* _Exercise brief_
Go to the line with "Click the zoom in magnifier" in the records below, then output it and each following line exactly, up to and including the line with "The image size is (633, 432).". Skip pictures and add nothing.

* _Recorded information_
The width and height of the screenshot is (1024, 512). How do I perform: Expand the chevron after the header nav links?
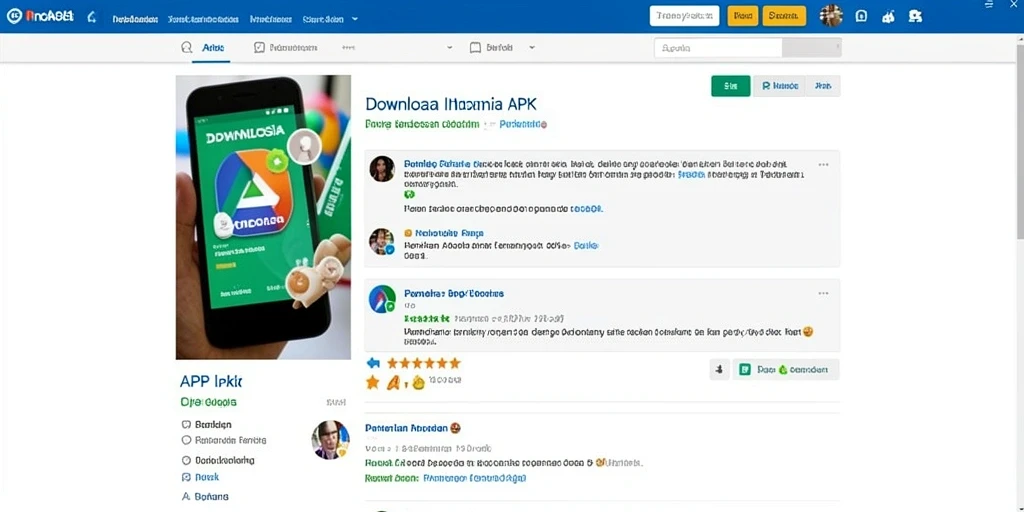[355, 19]
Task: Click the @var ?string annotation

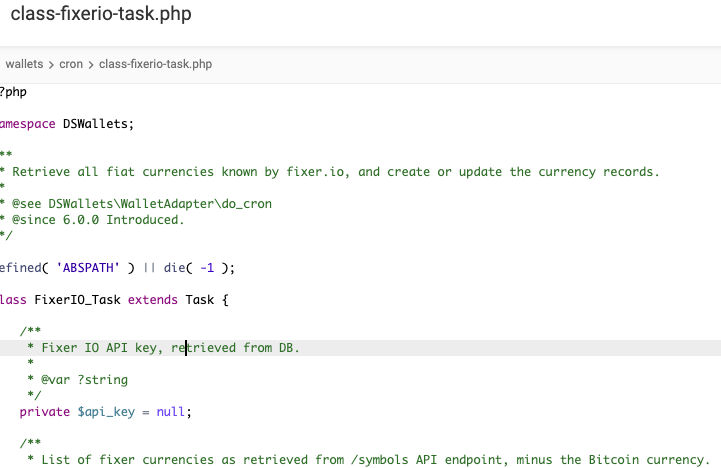Action: [84, 380]
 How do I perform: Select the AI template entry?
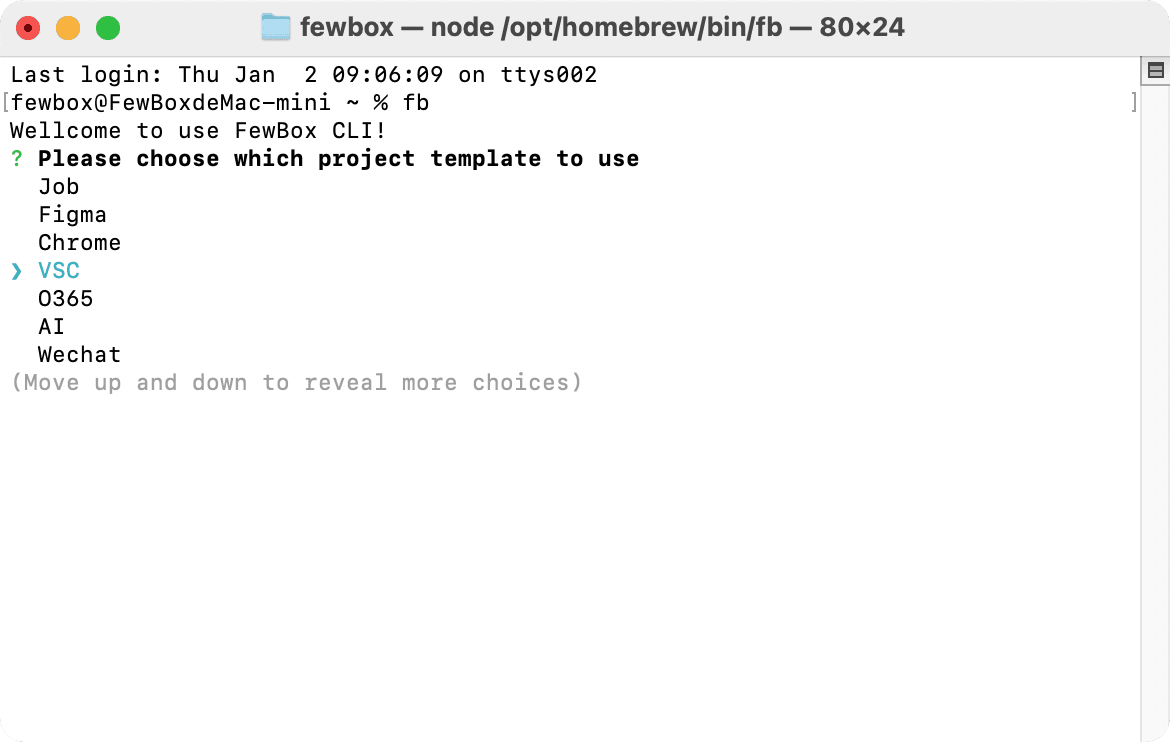tap(51, 327)
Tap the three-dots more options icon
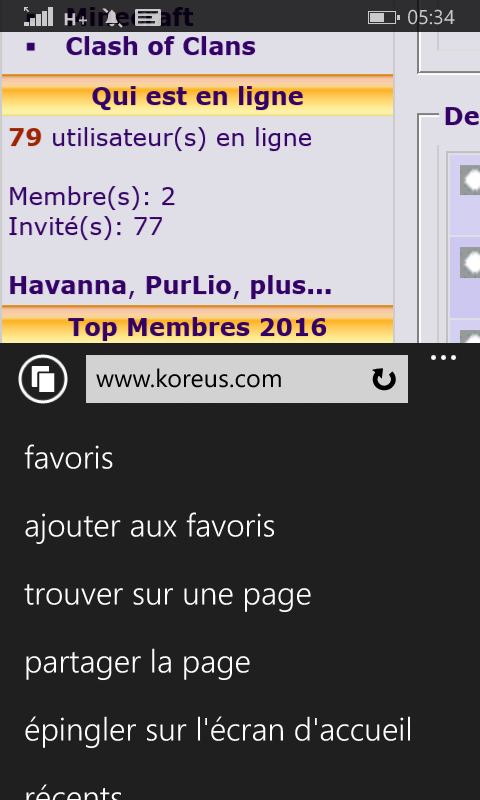The height and width of the screenshot is (800, 480). [443, 358]
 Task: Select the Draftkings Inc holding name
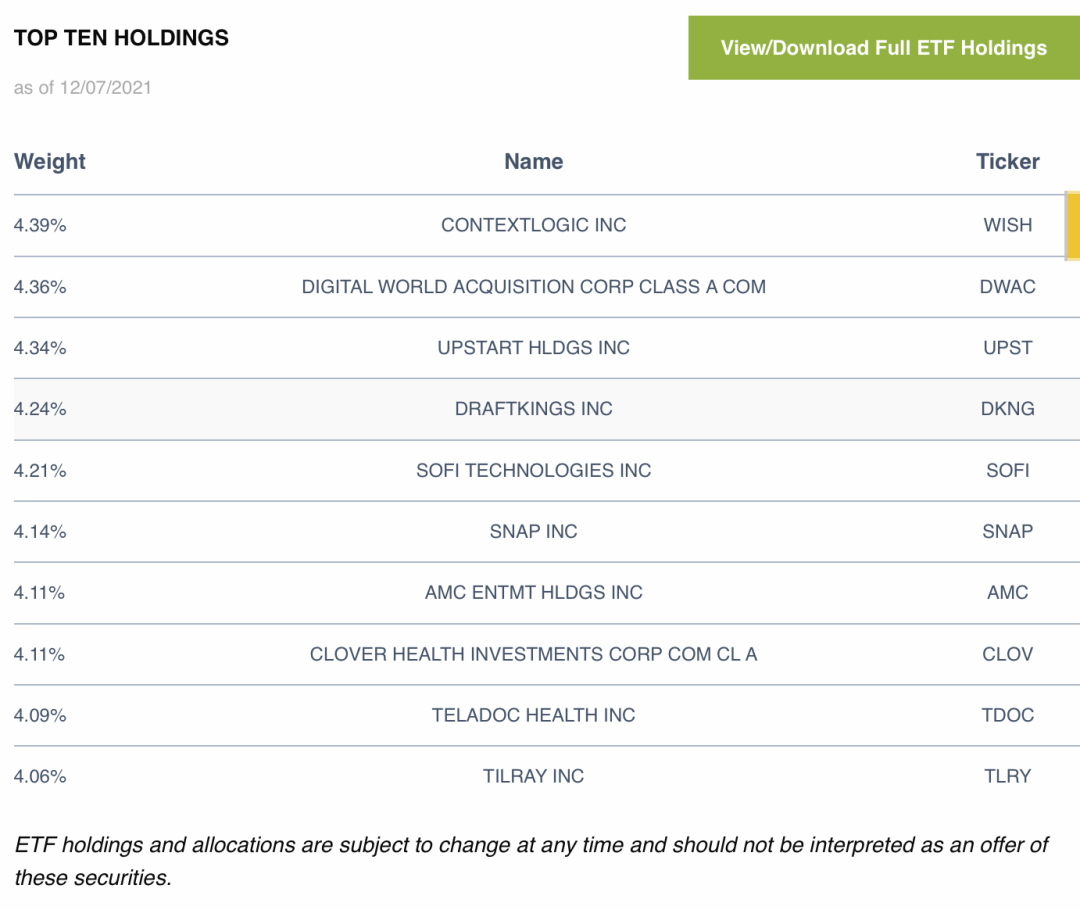pos(533,409)
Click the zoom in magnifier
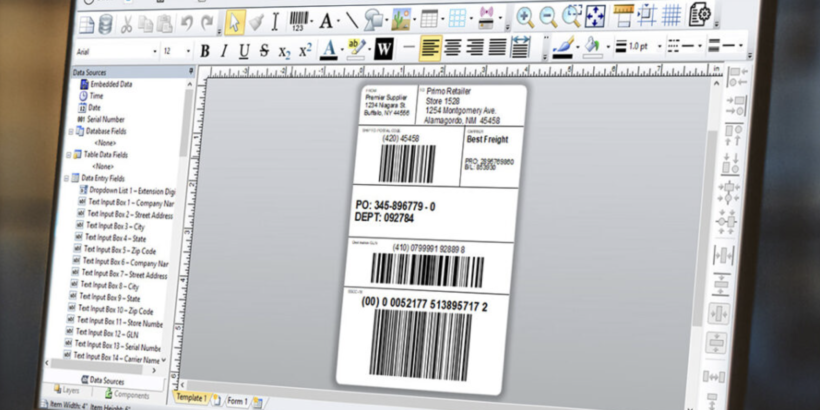The width and height of the screenshot is (820, 410). [525, 18]
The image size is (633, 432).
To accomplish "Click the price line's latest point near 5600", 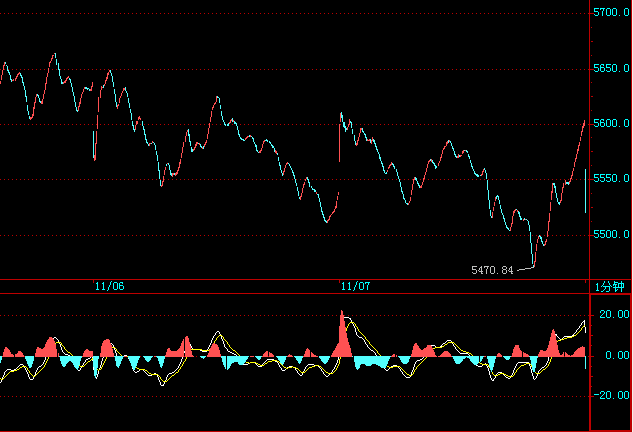I will tap(584, 121).
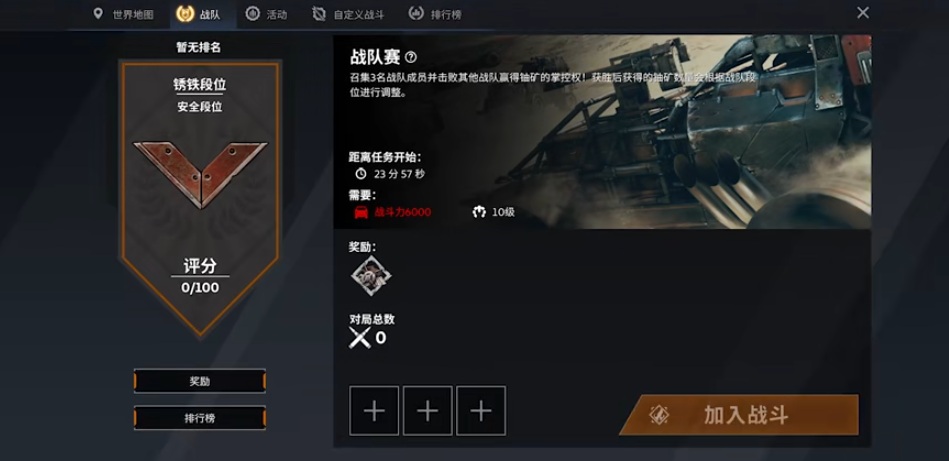Click the 自定义战斗 custom battle icon
The image size is (949, 461).
coord(319,14)
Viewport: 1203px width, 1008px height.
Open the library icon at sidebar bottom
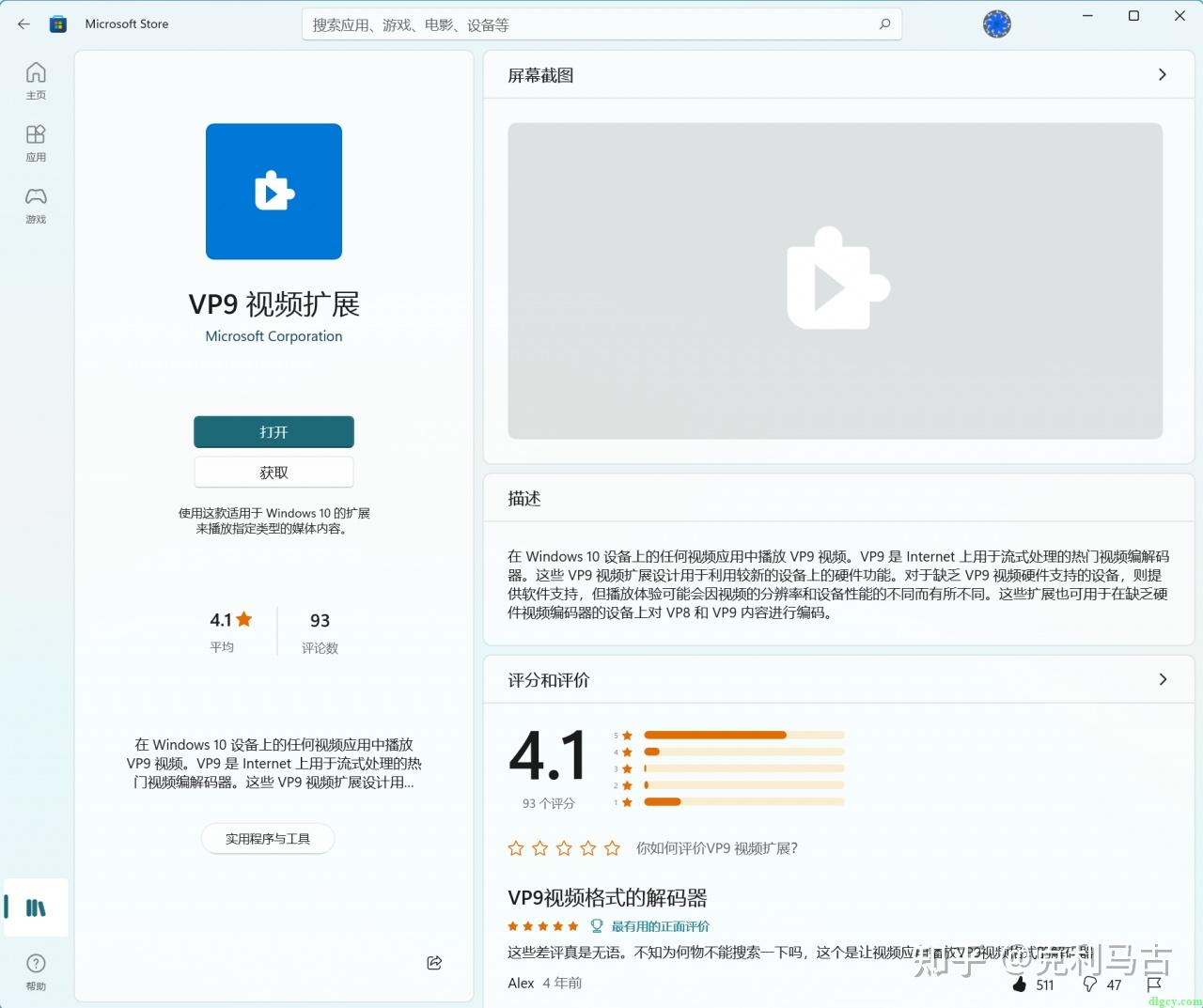point(36,907)
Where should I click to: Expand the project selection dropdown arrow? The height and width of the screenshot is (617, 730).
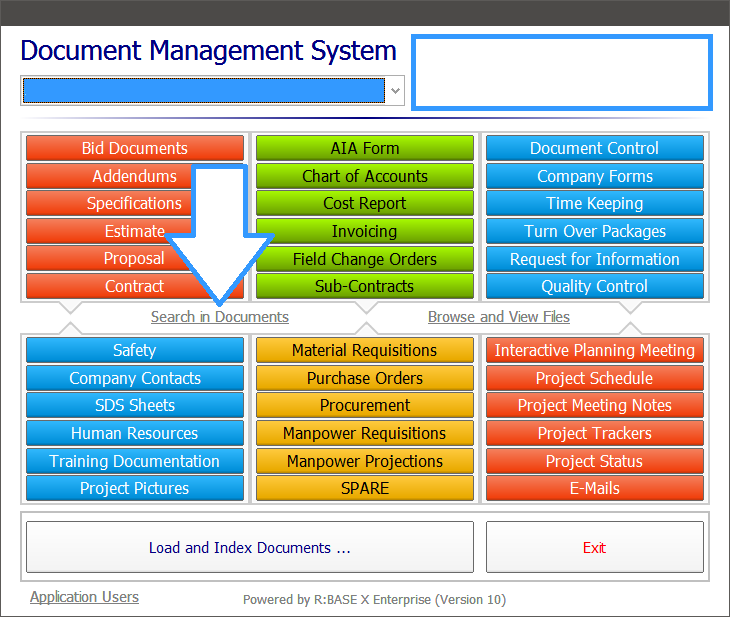coord(395,91)
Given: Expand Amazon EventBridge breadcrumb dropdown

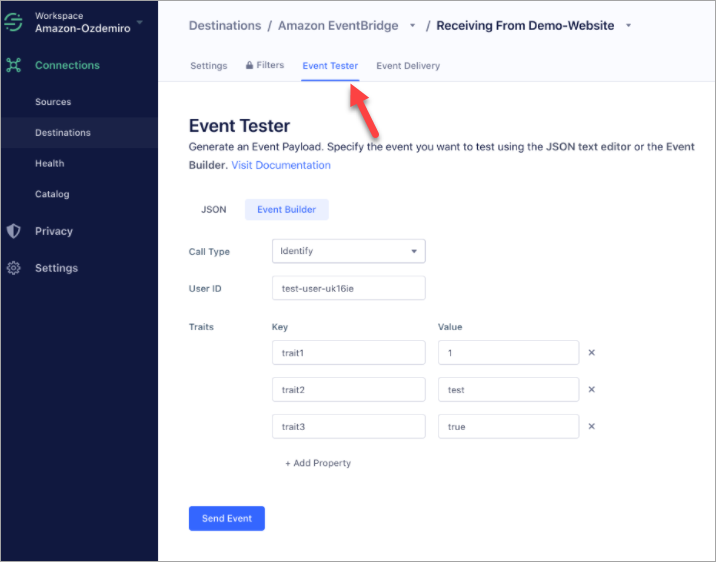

* _Solution for this task_
Click the zoom in magnifier
The width and height of the screenshot is (820, 410). [525, 18]
The image size is (633, 432).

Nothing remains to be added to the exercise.